Key words: Arab migrants. West. Border.
Para citar este artículo puede utilizar el siguiente formato:
Luana Maria Gutierres Barbosa y Marcos Mondardo (2018): “A reterritorialização dos imigrantes árabes na fronteira de Pedro Juan Caballero (PY) e Ponta Porã (BR): entre o oriente e o ocidente”, Revista Caribeña de Ciencias Sociales (julio 2018). En línea:
https://www.eumed.net/rev/caribe/2018/07/reterritorializacao-imigrantes-arabes.html
//hdl.handle.net/20.500.11763/caribe1807reterritorializacao-imigrantes-arabes
Introdução
A reelaboração da identidade do imigrante árabe em áreas de fronteira, hoje, perpassa os “dois mundos” conhecidos como Ocidente e Oriente. Esta “separação” entre Ocidente e Oriente funciona como se fossem limites territoriais entre países. É uma linha tênue das relações em que um olha o outro como um estranho, diferente, o estrangeiro, o imigrante, o refugiado. Esta diferenciação faz com que o imigrante árabe vivencie, de certo modo, uma condição de estranhamento em seu cotidiano.
Existe nesta divisão Oriente e Ocidente uma fronteira. De forma geográfica, o mediterrâneo é um bom exemplo, pois os imigrantes árabes também são com o seu deslocamento, seus corpos, seus objetos, seus sentimentos, que trazem o Oriente com eles, mas, ao mesmo tempo, passam a viver em países do Ocidente, a exemplo daqueles que vivem em áreas lindeiras em países como Brasil e Paraguai. Seu cotidiano está marcado cotejado pelos dois mundos, com maior influência externa no movimento de reterritorialização do Ocidente.
O imigrante árabe na fronteira de Pedro Juan Caballero e Ponta Porã, embora trabalhe em grande parte no lado paraguaio e resida predominantemente do lado brasileiro, estabelece contatos variados com a comunidade transfronteriça. Por isso, ao longo do tempo e em variados lugares, vai construindo elementos que reelabora a sua identidade na fronteira.

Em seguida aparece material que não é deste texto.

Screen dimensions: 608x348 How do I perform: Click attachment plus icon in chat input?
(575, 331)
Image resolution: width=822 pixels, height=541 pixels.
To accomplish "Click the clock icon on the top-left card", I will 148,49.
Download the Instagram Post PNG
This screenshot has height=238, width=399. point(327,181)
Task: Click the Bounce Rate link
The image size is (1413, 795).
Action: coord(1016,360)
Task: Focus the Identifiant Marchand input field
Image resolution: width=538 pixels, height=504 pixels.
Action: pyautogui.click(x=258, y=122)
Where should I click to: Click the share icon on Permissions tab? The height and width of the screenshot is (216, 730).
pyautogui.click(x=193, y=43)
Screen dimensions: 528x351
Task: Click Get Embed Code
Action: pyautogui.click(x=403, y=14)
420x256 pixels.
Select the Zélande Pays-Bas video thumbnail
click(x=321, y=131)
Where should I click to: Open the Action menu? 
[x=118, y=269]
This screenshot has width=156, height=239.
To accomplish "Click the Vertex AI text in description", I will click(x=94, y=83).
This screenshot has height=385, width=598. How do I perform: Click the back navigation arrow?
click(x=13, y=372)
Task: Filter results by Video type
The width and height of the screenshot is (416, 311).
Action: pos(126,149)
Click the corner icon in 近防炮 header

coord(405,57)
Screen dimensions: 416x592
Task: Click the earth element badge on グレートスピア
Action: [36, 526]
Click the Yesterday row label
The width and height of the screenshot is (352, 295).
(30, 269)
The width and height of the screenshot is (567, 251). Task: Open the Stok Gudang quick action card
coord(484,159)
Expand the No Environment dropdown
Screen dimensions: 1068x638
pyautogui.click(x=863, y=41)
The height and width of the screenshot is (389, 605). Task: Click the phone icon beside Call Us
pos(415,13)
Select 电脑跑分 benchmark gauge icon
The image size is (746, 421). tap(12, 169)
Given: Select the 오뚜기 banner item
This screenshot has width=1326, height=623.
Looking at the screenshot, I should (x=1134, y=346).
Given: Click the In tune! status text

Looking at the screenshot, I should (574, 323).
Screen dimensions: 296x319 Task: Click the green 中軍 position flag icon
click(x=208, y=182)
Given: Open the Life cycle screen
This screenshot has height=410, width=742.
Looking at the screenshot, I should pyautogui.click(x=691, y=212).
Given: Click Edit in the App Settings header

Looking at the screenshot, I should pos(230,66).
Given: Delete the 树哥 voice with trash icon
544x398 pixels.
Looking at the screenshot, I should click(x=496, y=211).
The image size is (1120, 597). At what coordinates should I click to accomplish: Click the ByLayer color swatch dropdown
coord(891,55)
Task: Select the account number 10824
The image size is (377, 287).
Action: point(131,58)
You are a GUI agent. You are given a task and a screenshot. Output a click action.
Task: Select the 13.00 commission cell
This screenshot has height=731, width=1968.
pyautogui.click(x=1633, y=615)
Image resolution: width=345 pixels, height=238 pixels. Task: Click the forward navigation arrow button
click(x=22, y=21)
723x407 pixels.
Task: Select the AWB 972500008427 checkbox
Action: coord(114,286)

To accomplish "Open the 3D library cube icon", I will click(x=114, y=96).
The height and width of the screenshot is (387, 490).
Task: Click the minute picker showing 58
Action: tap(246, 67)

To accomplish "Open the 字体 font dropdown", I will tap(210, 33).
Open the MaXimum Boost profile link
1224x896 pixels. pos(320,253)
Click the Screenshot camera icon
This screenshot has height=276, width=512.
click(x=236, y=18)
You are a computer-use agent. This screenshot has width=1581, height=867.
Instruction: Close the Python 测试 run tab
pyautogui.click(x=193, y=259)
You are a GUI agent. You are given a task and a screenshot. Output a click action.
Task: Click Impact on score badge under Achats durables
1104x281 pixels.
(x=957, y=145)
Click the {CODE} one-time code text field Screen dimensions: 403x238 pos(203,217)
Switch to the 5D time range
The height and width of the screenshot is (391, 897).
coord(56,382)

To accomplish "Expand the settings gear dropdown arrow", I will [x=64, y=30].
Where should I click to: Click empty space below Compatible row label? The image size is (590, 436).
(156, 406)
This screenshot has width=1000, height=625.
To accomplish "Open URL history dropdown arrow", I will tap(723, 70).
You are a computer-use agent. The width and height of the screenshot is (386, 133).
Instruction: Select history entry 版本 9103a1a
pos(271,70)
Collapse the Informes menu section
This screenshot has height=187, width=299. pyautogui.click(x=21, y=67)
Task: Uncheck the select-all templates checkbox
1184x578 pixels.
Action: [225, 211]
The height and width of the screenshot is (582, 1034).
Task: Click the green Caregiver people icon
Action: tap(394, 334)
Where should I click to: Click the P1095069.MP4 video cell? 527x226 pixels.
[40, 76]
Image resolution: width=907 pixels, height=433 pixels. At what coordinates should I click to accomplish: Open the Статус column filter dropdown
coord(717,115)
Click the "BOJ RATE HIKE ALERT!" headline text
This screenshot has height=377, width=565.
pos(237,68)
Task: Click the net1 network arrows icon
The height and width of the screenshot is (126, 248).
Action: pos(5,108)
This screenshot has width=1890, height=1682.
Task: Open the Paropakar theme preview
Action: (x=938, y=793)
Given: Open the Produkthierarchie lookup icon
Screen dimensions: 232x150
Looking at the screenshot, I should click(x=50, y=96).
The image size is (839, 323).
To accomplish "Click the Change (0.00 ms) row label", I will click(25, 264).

Assim, os árabes deste trabalho são migrantes da região Sul do Líbano chamada por eles de (Jnoub), a vila é chamada Majdel Selem, e todos são muçulmanos xiitas. Na fronteira entre Ponta Porã e Pedro Juan Caballero existem, embora em menor número, libaneses de outras religiões e árabes de outras nacionalidades.
1. Imigrantes árabes: o comércio na fronteira como fator de atração
Os imigrantes árabes se concentram nos grandes centros urbanos do Brasil. Sua entrada não é uma coincidência, em seus países vivenciam vários conflitos de ordem política, econômica e religiosa, em países como a Síria, o Líbano e a Palestina.
No início do século XX, no Brasil, os imigrantes árabes eram vistos como uma possível “imigração de sucesso”, devido à necessidade de industrialização do país, naquele momento, em conjunto com a expansão do comércio e serviços (levando em consideração a história comercial destes).
Para Sayad (1998, p. 55), “a estadia autorizada ao imigrante está inteiramente sujeita ao trabalho”. Para os imigrantes árabes muçulmanos o trabalho é fundamental, os imigrantes árabes são conhecidos como “o povo da caixa” (ahlal kacha). Segundo Hajjar (1985), assim que chegavam no Brasil, por volta da década de 1930 e 1940, em São Paulo e Rio de Janeiro, compravam mercadorias (meias, tecidos, panelas, espelhos, dentre outros), colocavam em carrinhos de madeiras e vendiam as mercadorias “de casa em casa”. Segundo Júnior (1935), até mesmo nas fazendas os imigrantes vendiam, e se o dono da fazenda não tivesse o dinheiro, eles voltavam para receber na colheita, meses ou até mesmo um ano depois.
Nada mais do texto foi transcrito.